-- START OF SOURCE TEXT --

School district spokeswoman Jackie Johnson said every public school in Alachua County will eventually be impacted by these funds. A large portion of the money will go towards Howard Bishop Middle School. Michael Gamble has been principal at Howard Bishop Middle School for nine years now.

“Howard Bishop Middle School was built in 1962, and we really need major classroom renovations,” Gamble said.

Paint, air conditioning units and leaking ceiling tiles show the wear and tear over the past six decades. Gamble pointed to places where ceiling tiles were long gone and explained how patch up jobs just aren’t cutting it.

“Plugging leaks with just a finger in the hole,” Gamble said, “it doesn’t help.”

With a new funding stream for school district facilities, Gamble’s school will get brand new buildings.

“Gosh, I’d be happy with new furniture in classrooms, but to get new classroom buildings that’s tremendous,” he said.

Furniture would cost about $5,000 per classroom.

Gamble said these infrastructure improvements are going to impact students.

“What we have to do is motivate students,” Gamble said, “making them excited about school. Making them want to learn and if you have a nice, shiny facility it impacts that.”

-- END OF SOURCE TEXT --
-- START OF STORED RECORDS --

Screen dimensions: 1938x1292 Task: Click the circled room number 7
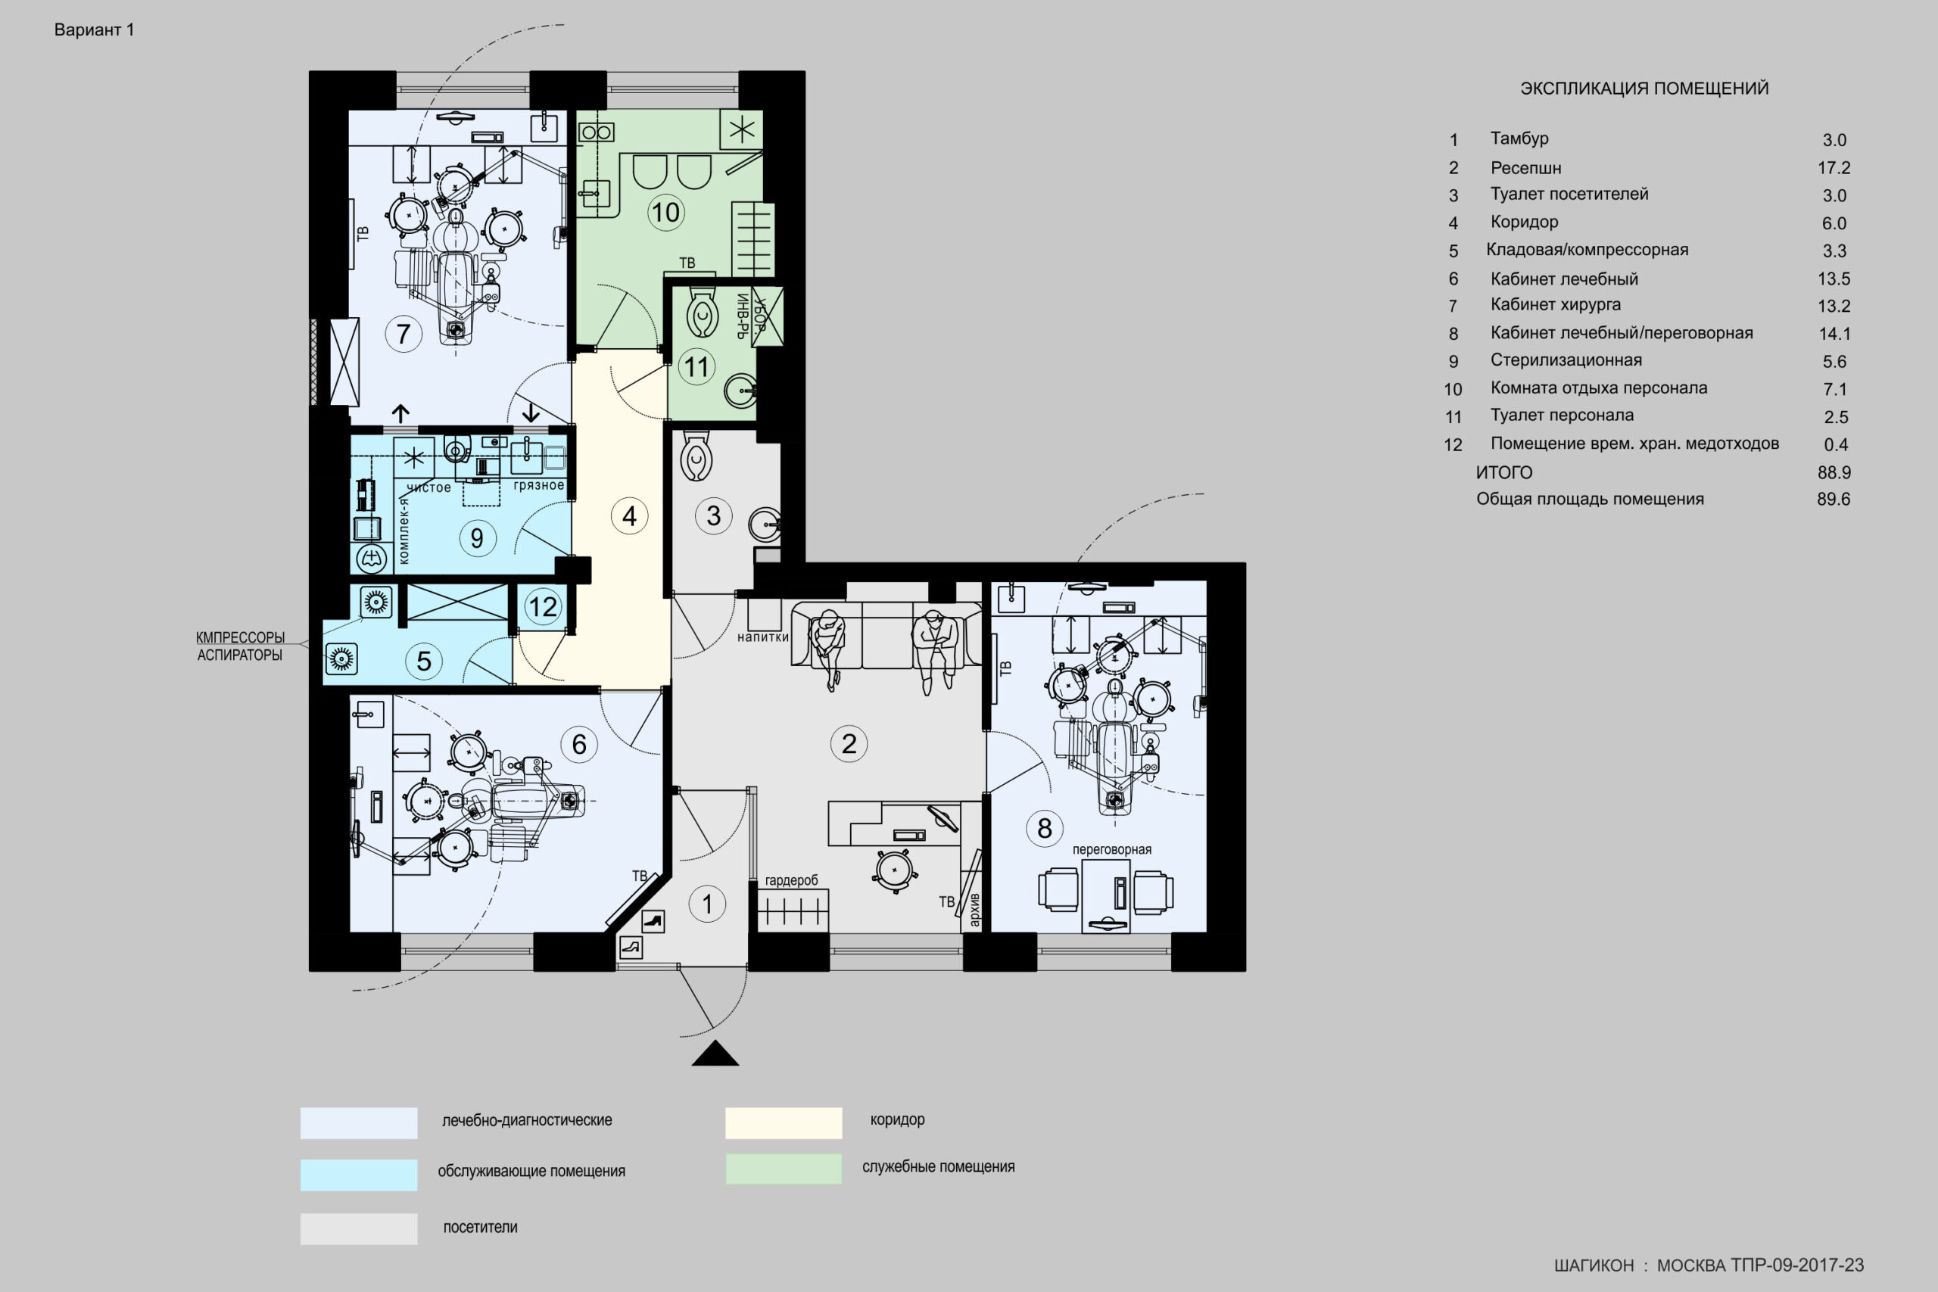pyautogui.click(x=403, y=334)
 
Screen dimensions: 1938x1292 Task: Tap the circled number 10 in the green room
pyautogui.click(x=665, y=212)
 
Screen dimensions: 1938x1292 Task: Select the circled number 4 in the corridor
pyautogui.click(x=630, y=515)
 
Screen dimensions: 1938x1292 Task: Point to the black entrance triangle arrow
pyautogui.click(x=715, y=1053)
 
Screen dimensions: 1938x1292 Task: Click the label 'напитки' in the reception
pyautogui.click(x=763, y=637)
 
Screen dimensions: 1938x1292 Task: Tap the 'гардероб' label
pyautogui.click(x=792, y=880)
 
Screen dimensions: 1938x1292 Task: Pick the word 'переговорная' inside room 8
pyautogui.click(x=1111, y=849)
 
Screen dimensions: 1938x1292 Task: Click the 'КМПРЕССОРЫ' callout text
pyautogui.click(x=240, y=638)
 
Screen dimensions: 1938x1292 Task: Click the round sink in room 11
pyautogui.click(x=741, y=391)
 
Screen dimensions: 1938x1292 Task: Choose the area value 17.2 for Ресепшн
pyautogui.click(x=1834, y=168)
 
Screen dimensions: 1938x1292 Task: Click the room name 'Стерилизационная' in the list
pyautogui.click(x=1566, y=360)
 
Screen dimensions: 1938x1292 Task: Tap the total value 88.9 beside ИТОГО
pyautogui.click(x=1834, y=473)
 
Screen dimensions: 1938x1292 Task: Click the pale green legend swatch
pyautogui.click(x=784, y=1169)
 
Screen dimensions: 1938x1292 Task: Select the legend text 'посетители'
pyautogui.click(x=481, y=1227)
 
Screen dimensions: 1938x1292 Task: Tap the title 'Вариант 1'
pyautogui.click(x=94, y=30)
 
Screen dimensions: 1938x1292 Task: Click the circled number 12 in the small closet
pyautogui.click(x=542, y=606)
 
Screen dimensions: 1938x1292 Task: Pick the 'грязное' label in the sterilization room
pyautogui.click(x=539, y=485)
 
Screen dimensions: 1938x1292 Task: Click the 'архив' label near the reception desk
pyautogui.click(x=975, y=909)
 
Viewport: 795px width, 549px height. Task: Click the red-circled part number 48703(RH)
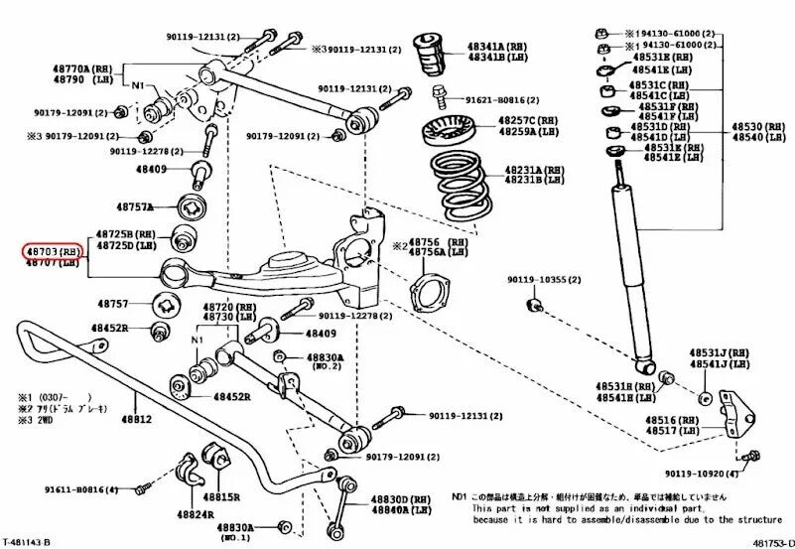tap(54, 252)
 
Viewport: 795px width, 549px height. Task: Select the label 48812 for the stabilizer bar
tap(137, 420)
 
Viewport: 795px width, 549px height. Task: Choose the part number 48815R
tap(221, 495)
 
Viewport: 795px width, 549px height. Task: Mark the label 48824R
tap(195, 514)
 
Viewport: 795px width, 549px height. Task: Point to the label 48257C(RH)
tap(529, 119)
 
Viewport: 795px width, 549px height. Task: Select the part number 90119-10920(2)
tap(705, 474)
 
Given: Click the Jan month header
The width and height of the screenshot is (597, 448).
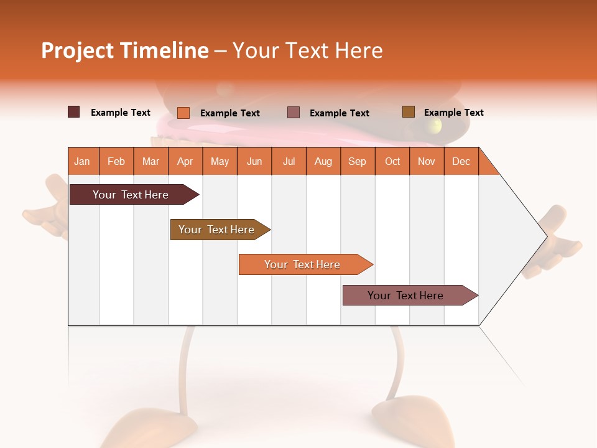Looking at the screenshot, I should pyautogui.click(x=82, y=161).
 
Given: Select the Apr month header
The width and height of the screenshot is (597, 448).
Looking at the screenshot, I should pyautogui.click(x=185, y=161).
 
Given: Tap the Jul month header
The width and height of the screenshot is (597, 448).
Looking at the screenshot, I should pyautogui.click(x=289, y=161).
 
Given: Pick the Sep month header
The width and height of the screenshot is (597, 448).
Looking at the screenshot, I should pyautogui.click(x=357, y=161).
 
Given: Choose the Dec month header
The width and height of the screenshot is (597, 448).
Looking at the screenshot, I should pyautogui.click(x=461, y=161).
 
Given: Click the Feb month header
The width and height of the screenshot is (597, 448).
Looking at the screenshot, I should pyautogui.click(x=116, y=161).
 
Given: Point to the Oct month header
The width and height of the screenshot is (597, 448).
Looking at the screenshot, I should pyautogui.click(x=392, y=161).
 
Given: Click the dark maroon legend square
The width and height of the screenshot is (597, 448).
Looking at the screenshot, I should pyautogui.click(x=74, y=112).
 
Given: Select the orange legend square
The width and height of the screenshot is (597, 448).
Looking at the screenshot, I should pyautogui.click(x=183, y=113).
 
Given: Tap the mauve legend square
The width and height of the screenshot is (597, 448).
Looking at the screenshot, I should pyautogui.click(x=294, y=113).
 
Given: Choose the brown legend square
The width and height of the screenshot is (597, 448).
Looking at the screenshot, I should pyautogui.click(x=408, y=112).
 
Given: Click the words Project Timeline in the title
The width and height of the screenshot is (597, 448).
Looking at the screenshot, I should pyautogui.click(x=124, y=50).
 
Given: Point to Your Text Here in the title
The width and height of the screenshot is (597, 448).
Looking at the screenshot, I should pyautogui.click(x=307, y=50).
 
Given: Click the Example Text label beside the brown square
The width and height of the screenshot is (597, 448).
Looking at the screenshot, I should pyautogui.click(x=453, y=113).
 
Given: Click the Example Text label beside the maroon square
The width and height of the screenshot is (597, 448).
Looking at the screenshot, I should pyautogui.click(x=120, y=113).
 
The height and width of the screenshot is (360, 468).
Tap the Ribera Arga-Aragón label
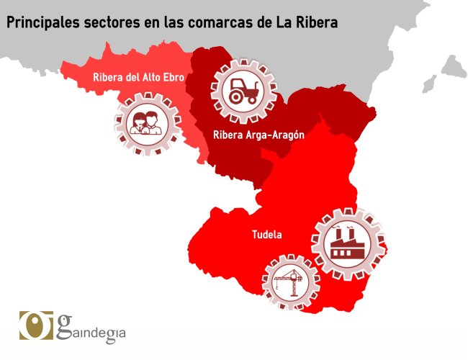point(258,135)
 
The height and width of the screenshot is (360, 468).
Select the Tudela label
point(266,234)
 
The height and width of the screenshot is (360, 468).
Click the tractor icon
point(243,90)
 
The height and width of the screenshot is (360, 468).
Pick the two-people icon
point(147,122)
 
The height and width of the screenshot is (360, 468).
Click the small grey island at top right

-- END OF STORED RECORDS --

> **EXERCISE DESCRIPTION**
Reproduce the entire passage about renovations at Howard Bishop Middle School word for word. You won't need the listing for this.

> **THE OUTPUT**
School district spokeswoman Jackie Johnson said every public school in Alachua County will eventually be impacted by these funds. A large portion of the money will go towards Howard Bishop Middle School. Michael Gamble has been principal at Howard Bishop Middle School for nine years now.

“Howard Bishop Middle School was built in 1962, and we really need major classroom renovations,” Gamble said.

Paint, air conditioning units and leaking ceiling tiles show the wear and tear over the past six decades. Gamble pointed to places where ceiling tiles were long gone and explained how patch up jobs just aren’t cutting it.

“Plugging leaks with just a finger in the hole,” Gamble said, “it doesn’t help.”

With a new funding stream for school district facilities, Gamble’s school will get brand new buildings.

“Gosh, I’d be happy with new furniture in classrooms, but to get new classroom buildings that’s tremendous,” he said.

Furniture would cost about $5,000 per classroom.

Gamble said these infrastructure improvements are going to impact students.

“What we have to do is motivate students,” Gamble said, “making them excited about school. Making them want to learn and if you have a nice, shiny facility it impacts that.”